Maternity care visits, including antenatal care visits, postnatal care visits and institutional delivery, and provisions of iron supplementation and folic acid are among the measures taken by authorities to lessen maternal deaths. The government provides all said services free of cost from state-run health facilities throughout the country. Some community hospitals and medical colleges also offer the services free of cost for which the Ministry of Health and Population reimburses the amount to those health facilities.
Nepal reduced the maternal mortality rate from 539 per 100,000 births in 1996 to 239 per 100,000 births in 2016—for which the country even received the Millennium Development Goals award.
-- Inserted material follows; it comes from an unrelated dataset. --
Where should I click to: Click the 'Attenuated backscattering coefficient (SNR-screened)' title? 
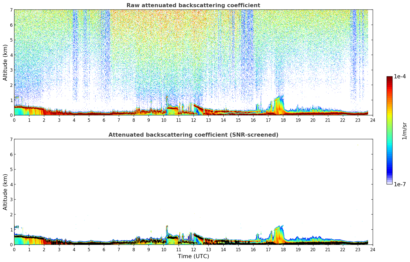click(193, 135)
Since then, the number has not declined significantly.
The health target under the UN’s Sustainable Development Goals is to reduce maternal mortality rate to 75 for every 100,000 births by 2030.
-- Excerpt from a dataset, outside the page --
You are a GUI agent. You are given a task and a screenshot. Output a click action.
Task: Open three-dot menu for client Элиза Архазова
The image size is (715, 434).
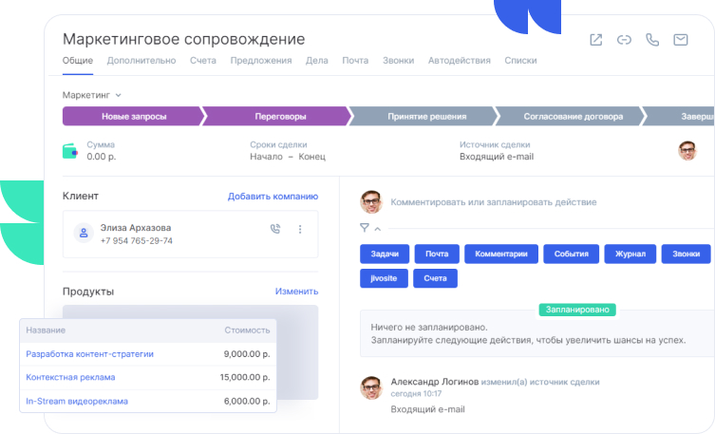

SDGs, a follow-up on the Millennium Development Goals (MDGs), aims at ending poverty and hunger and all forms of inequality in the world by 2030, and Nepal has committed to meeting the goals.
“We are in line to meet the SDG target on maternal health but the problem is a large number of women are still deprived of the basic services offered by the government,” said Joshi. “We hope that the detailed report of the Nepal Demographic Health Survey-2022 would help us to figure out who and the whereabouts of the women left out of the maternity care services.”
To lessen complications and maternal deaths, the Health Ministry has doubled antenatal care visits from four to eight. To encourage pregnant women to make antenatal care visits, the government also provides allowances. Experts say antenatal visits will help health workers rule out complications earlier in the pregnancy.
The Health Ministry has also hired trained nurses to provide postnatal care at home. Of the total number of maternal deaths, 24 percent die during or after childbirth and 19 percent in the postnatal period, according to the Health Ministry.
The government also provides iron supplements free of cost from state-run health facilities.
Institutional delivery at state-run health facilities has been provided free of cost for years.
Maternal health experts say that access to health care facilities and availability of trained human resources at health care facilities are still a main challenge to lessen maternal deaths.
“It would take hours to reach health facilities in remote settings,” said Dr Ganesh Dangal, president of Nepal Society of Obstetricians and Gynaecologists. “Even if women in labour are taken to health facilities, there is no guarantee that health facilities have trained human resources.”
Doctors say health authorities failed to convince people about the importance of postnatal care and possible risk factors after child births.
Excessive bleeding after childbirth, also known as postpartum haemorrhage, is the most common factor leading to the death of new mothers in the country.
Several government programmes—increasing antenatal and postnatal care, President’s Women Uplift Programme, free institutional delivery service, and allowances given to pregnant women for antenatal, postnatal and institutional delivery—have yielded results to reduce maternal deaths. Experts say that a lot of improvements have to be made to lessen the current rate of maternal deaths.